Biggar was unable to comment on specifics of the project from the state’s perspective. A call to his office’s public information officer was not returned by publication.
Biggar, however, said the TLHCD has not lost state certification of the tower expansion project. At one point, district officials seemed unsure. At least they know how to calculate the 10% progress expected by the state.
“It’s not based on money,” Northcraft said. “It’s based on construction completion.”
The latest percentage of completion for the tower project, as noted in state records, is 46% complete.
Funding the Tower
Other uncertainties still plague the trustees, specifically how to pay for the project.
If the $125 million estimate for finishing the project is correct, the TLHCD is looking at coming up with a tenth of that a year, $12.5 million annually, to avoid decertification. In December of 2021, the district received $6 million in COVID-19 relief funding from the state, earmarking it for the tower.
More recently, the district received final court approval for a $3 million settlement from their suit against attorney Bruce Greene and his firm, Baker Hostetler. Other defendants in the lawsuit, former district board members Parmod Kumar, Linda Wilbourn and Richard Torrez, have not been settled and remain active in the Kern County Superior Court.

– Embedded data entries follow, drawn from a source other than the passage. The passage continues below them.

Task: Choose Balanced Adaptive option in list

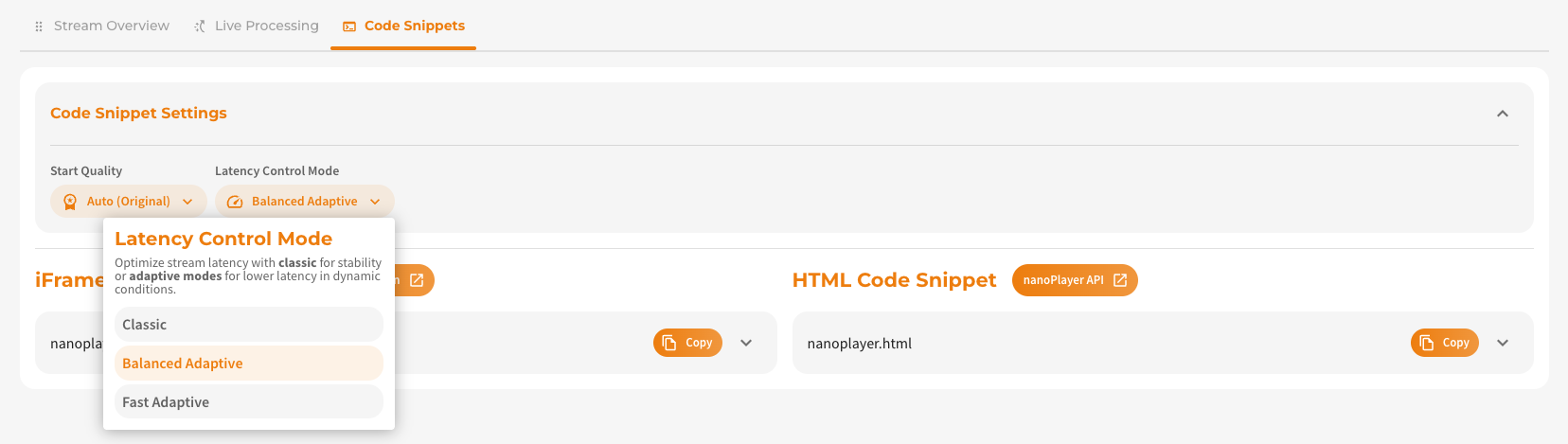Action: click(249, 364)
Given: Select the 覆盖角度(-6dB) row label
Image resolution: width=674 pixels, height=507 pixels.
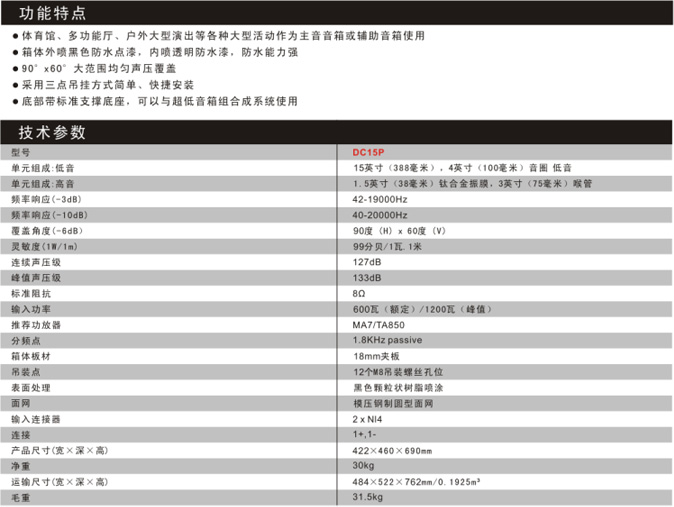Looking at the screenshot, I should pyautogui.click(x=47, y=231).
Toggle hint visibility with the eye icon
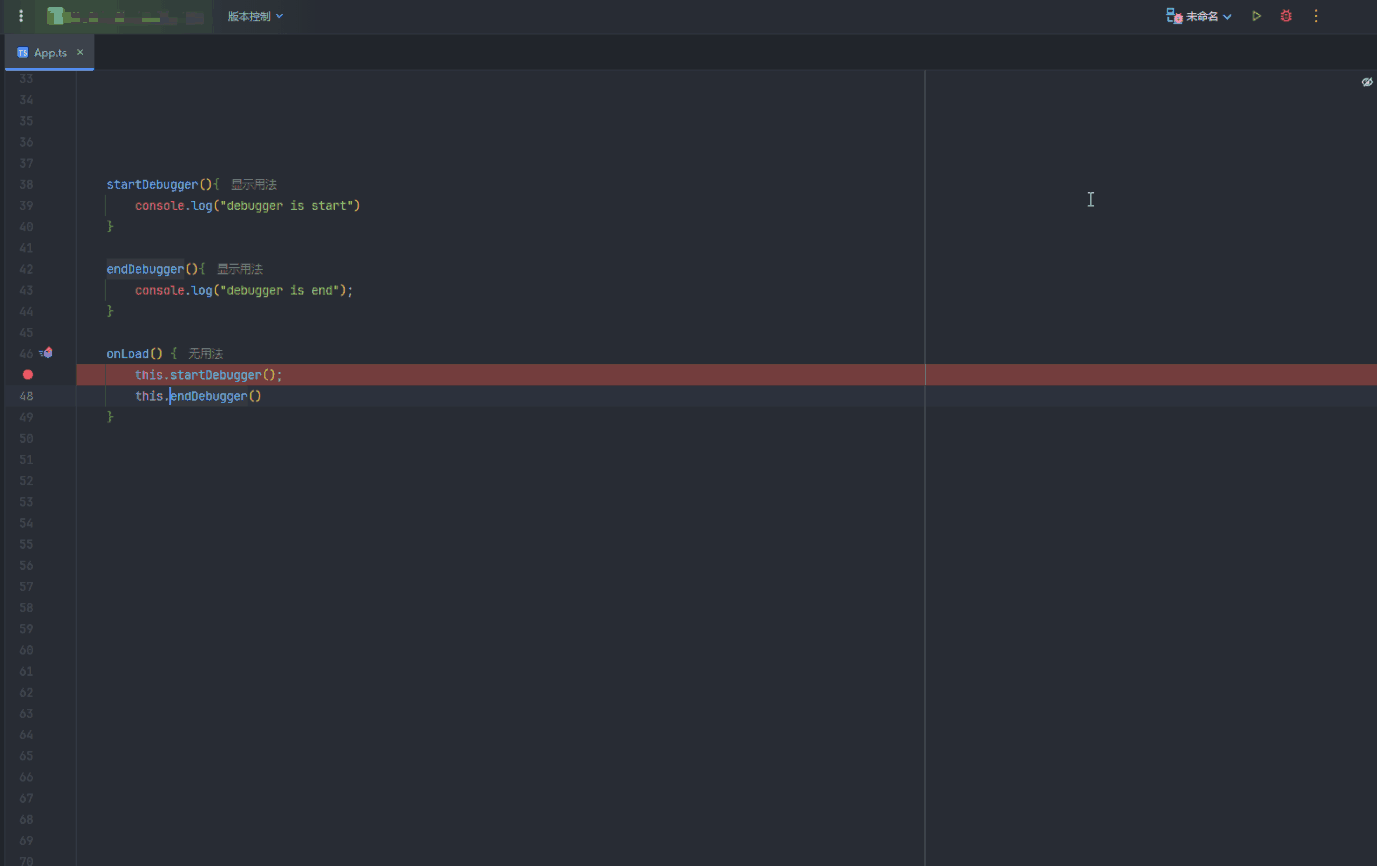This screenshot has height=866, width=1377. (1367, 82)
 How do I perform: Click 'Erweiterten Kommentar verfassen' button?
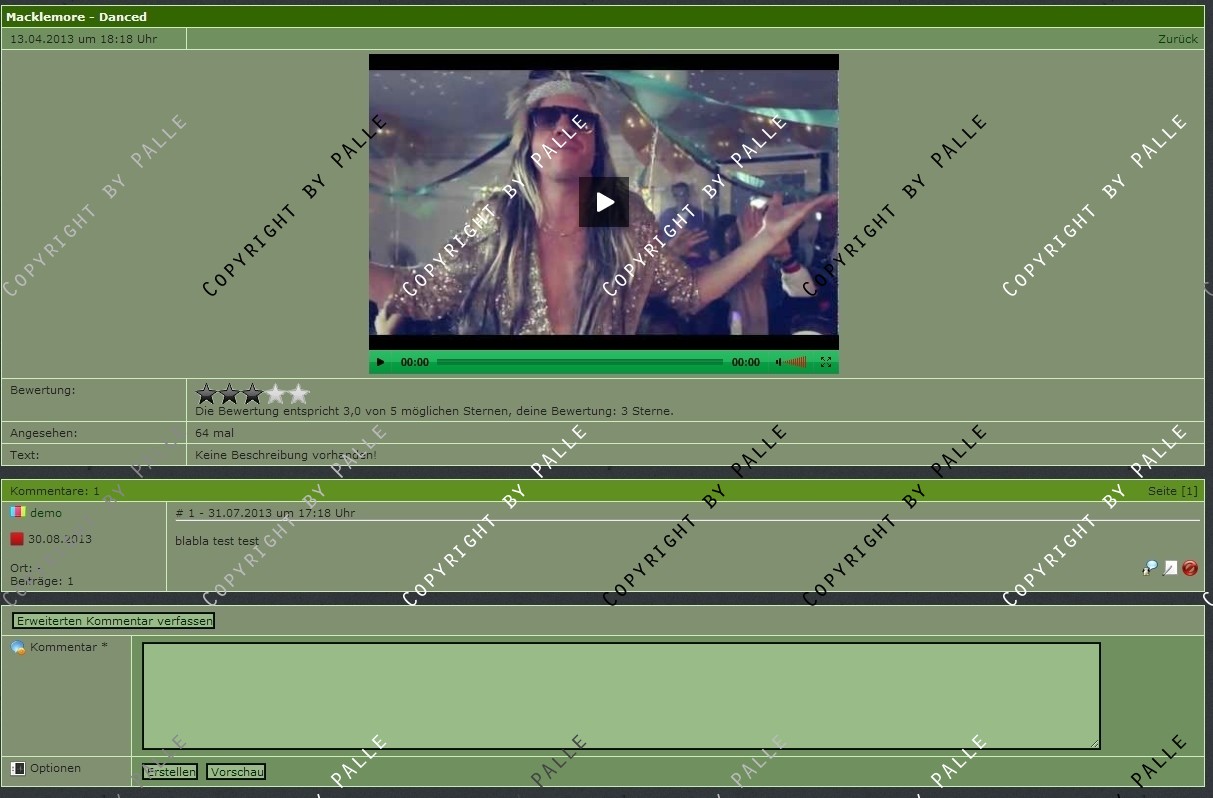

How the $3 million will be spent has not been discussed officially by the trustees.
A criminal case against Greene in the Tulare County Superior Court also remains active as of January.
In the search for funding, Northcraft said the district is in talks with state legislators and the Association of California Healthcare Districts to see what help might be available.
“We’re waiting,” Northcraft said. “Adventist Health is looking at options on how they can help us.”
Money for Kaweah Health
Finances have been extremely tight at the Kaweah Health Care District, to the point concerns about the district’s ability to continue operating. In December, Madera Community, a private, nonprofit hospital, shut its doors. An Associated Press (AP) report on Thursday said Kaweah Health continues to face a similar dire financial situation.
According to the AP, Kaweah Health is one of four hospitals that has “teetered on the brink of collapse.”
Hoping to prevent a repeat of the closure of Madera Community, state legislators voted on Thursday to approve an emergency loan program for hospitals in financial distress. The program, if approved by the governor, would provide $150 million in loans. Gary Herbst, CEO of the Kaweah Health Care District, told the AP the district needs a cash infusion of $50 million – one-third of the project’s funding – to have “some breathing room.”
In response to the loan bill’s passage, Kaweah Health issued the following statement:
“We are grateful for the passing of SB/AB 112 by our legislators and the emergency funding it provides,” said Herbst. “Hospitals like Kaweah Health with high Medi-Cal rates suffered some of the biggest losses in the state. This funding is an important step in keeping hospitals open and helping them get back on their feet. We look forward to the future work of our legislators to bring long-term support in the form of higher Medi-Cal reimbursement rates.”
The statement also said the district will continue operating in the red through much of 2023, but will near “break-even” by the fourth quarter.